“They [people attending the wānanga] are constantly looking for, not blame, but there’s a lot of guilt or there’s a lot of animosity or an anxiety and not knowing where to direct that, and so part of the kōrero is going digging in a little bit deep just to say, you know, a lot of our people, they’re exactly how they were intended to turn out. They are the successful products of assimilation and colonisation, that has come through deliberate acts and legislation put by the Crown and successive years for over 180 years,” Wright told Waatea.News.Com.

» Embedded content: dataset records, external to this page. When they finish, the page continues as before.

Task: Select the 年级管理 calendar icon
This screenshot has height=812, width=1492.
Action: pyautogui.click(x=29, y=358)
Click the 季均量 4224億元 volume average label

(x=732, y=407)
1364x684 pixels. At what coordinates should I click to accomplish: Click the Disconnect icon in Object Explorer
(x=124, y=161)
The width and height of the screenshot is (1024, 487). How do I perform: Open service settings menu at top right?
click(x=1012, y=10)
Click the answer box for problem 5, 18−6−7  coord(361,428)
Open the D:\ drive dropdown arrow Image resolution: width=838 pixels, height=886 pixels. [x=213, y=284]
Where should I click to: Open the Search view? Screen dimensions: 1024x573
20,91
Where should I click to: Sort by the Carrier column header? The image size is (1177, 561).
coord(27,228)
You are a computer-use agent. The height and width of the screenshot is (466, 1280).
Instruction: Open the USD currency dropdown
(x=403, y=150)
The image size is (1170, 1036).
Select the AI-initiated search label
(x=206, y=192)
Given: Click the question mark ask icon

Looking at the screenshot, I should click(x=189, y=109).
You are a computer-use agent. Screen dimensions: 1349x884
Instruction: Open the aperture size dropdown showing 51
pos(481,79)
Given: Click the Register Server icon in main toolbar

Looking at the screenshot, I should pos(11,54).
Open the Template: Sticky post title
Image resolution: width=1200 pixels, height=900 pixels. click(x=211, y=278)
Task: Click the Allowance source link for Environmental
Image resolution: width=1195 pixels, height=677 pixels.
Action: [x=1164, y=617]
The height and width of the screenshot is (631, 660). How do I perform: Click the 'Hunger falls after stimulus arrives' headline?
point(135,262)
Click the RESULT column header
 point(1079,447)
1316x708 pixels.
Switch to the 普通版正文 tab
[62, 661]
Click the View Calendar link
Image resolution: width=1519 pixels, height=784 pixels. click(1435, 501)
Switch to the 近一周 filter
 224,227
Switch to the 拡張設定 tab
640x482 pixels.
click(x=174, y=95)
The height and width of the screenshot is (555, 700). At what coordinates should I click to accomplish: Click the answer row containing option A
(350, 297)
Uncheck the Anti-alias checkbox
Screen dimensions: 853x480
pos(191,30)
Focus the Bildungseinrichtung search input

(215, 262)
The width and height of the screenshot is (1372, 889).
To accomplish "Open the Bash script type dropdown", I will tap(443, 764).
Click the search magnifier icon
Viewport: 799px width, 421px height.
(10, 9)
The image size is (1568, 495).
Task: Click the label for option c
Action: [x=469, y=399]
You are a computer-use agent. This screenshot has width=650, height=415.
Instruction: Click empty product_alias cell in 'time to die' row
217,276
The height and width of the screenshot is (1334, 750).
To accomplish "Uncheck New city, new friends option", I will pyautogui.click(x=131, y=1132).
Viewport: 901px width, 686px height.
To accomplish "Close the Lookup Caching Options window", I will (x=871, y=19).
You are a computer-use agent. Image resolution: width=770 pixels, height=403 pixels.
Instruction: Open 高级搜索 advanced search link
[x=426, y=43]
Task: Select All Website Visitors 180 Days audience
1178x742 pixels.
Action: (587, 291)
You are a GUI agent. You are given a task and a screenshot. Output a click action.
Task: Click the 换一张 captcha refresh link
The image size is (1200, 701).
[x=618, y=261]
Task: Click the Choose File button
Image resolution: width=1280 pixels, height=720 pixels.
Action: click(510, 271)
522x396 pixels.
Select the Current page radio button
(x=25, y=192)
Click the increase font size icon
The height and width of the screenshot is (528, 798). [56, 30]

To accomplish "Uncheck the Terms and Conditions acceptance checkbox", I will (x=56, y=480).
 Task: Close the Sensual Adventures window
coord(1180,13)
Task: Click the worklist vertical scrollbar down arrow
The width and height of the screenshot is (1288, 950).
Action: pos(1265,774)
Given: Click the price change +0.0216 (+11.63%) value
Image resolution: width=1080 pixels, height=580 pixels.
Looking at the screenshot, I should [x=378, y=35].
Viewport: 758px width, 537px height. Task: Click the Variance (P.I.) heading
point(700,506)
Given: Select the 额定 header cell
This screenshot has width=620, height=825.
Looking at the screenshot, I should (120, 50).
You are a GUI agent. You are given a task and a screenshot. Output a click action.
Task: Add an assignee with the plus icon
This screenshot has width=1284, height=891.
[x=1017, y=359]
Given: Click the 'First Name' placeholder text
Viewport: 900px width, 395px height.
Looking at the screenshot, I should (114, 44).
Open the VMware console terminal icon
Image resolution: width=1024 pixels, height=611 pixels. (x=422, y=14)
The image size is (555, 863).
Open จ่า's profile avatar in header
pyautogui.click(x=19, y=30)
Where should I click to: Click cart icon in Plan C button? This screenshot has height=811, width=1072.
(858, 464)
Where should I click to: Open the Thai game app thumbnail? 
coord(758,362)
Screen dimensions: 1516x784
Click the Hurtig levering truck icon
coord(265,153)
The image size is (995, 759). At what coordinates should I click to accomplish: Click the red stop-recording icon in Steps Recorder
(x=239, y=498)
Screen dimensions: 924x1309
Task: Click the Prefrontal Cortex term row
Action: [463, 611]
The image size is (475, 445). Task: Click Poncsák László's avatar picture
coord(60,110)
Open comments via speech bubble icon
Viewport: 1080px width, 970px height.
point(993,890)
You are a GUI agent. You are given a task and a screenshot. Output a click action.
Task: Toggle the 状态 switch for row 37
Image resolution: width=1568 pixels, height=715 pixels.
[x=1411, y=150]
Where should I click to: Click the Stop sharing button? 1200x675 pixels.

“That context is almost like a lightbulb moment for a lot of whānau and it’s quite empowering. Because it gives them a lot of comfort and closure, knowing that it wasn’t their parents’ fault that they didn’t speak Māori to them. It’s not their fault that for some reason, they didn’t just go out and they feel anxiety in those te reo Māori classes because what we’re trying to do is deprogramme ourselves through over 150 years of colonisation and strategic acts to make us the way that we are now.”
The first workshop is: Getting a greater understanding of Te Tiriti o Waitangi and how it relates to us today (wānanga/workshop style) – January 24 (full immersion reo Māori) from 6pm-8pm and the second: Learning waiata for and about Te Tiriti o Waitangi. – Sunday, January 28 – 3pm – 5.30pm.
The workshops will be held at Te Kura Kaupapa Māori ō Ngā Mokopuna in Seatoun.